Index: usr_sbin_lpd
===================================================================
RCS file: /home/cvs/src/etc/systrace/usr_sbin_lpd,v
retrieving revision 1.9
diff -u -p -u -p -r1.9 usr_sbin_lpd
--- usr_sbin_lpd 13 Sep 2015 17:08:04 -0000 1.9
+++ usr_sbin_lpd 28 Mar 2016 14:11:40 -0000
@@ -12,7 +12,9 @@ Policy: /usr/sbin/lpd, Emulation: native
native-chdir: permit
native-chmod: filename eq "/var/run/printer" then permit
native-chown: filename eq "/var/run/printer" then permit
+ native-clock_gettime: permit
native-close: permit
+ native-connect: sockaddr eq "/var/run/printer" then permit
native-connect: sockaddr match "inet-*:53" then permit
native-connect: sockaddr sub ":515" then permit
native-dup2: permit
@@ -30,6 +32,7 @@ Policy: /usr/sbin/lpd, Emulation: native
native-fsread: filename eq "/etc/spwd.db" then deny[eperm]

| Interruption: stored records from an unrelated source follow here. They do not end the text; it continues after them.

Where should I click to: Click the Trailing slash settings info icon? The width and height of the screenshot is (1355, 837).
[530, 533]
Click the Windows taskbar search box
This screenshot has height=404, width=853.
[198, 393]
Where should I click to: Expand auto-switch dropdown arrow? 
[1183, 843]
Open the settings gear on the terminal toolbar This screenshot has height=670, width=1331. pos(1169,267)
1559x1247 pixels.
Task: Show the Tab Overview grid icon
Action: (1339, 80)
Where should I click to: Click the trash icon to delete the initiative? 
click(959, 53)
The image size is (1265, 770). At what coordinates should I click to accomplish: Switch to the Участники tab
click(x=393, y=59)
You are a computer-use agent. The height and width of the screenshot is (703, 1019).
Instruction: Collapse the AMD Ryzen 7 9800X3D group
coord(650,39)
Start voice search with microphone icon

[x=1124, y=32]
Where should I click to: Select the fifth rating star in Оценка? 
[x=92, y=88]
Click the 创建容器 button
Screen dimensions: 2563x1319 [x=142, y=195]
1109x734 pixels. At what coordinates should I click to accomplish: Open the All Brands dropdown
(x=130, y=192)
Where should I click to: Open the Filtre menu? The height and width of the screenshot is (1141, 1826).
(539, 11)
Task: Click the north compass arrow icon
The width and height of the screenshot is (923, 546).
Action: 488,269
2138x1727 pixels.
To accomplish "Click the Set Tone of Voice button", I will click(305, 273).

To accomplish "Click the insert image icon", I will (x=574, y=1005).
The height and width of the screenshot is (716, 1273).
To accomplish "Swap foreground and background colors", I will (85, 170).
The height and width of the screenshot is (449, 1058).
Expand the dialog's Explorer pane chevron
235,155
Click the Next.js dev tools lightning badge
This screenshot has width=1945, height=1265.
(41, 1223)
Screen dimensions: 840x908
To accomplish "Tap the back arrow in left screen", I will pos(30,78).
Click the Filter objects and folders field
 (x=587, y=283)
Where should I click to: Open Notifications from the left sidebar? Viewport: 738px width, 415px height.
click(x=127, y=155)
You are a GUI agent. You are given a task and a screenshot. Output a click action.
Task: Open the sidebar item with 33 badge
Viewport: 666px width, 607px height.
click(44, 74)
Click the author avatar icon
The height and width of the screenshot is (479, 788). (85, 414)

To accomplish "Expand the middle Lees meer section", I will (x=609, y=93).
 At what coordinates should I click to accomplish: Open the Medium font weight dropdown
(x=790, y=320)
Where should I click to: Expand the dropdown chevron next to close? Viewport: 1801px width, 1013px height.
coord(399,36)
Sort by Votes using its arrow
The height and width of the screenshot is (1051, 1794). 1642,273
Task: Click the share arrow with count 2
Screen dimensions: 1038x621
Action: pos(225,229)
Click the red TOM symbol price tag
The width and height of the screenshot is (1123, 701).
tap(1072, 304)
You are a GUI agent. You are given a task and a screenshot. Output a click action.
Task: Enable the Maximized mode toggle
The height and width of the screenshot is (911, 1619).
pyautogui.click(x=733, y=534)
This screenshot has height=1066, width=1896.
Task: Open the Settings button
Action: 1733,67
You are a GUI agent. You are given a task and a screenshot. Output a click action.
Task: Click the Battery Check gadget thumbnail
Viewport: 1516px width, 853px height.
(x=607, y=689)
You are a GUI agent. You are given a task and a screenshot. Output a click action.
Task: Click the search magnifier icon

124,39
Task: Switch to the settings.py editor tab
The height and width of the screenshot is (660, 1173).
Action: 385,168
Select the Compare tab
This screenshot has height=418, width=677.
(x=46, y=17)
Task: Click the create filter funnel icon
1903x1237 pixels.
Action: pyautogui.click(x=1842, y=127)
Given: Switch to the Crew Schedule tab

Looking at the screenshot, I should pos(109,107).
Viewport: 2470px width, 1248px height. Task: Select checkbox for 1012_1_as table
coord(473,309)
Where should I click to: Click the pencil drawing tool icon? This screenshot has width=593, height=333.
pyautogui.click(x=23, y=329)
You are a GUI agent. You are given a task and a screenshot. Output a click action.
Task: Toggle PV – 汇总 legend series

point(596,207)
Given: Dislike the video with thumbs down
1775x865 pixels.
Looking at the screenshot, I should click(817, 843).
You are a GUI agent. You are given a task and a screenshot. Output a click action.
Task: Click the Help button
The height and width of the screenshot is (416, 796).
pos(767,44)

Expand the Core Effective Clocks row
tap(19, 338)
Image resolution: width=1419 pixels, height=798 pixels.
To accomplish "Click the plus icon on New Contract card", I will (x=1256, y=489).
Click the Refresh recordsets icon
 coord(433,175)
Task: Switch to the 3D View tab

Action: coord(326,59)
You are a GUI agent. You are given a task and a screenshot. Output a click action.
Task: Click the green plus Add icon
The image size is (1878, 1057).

native-fsread: filename eq "/usr/libexec/ld.so" then permit
native-fsread: filename eq "/var/run/ld.so.hints" then permit
+ native-fsread: filename eq "/var/run/ypbind.lock" then permit
native-fsread: filename eq "<non-existent filename>" then deny[enoent]
native-fsread: filename match "/usr/lib" then permit
native-fsread: filename match "/usr/share/nls" then permit
Probably going to be obsolete once lpd gets pledged, but as it stands,
the lpd systrace policy is missing these system calls.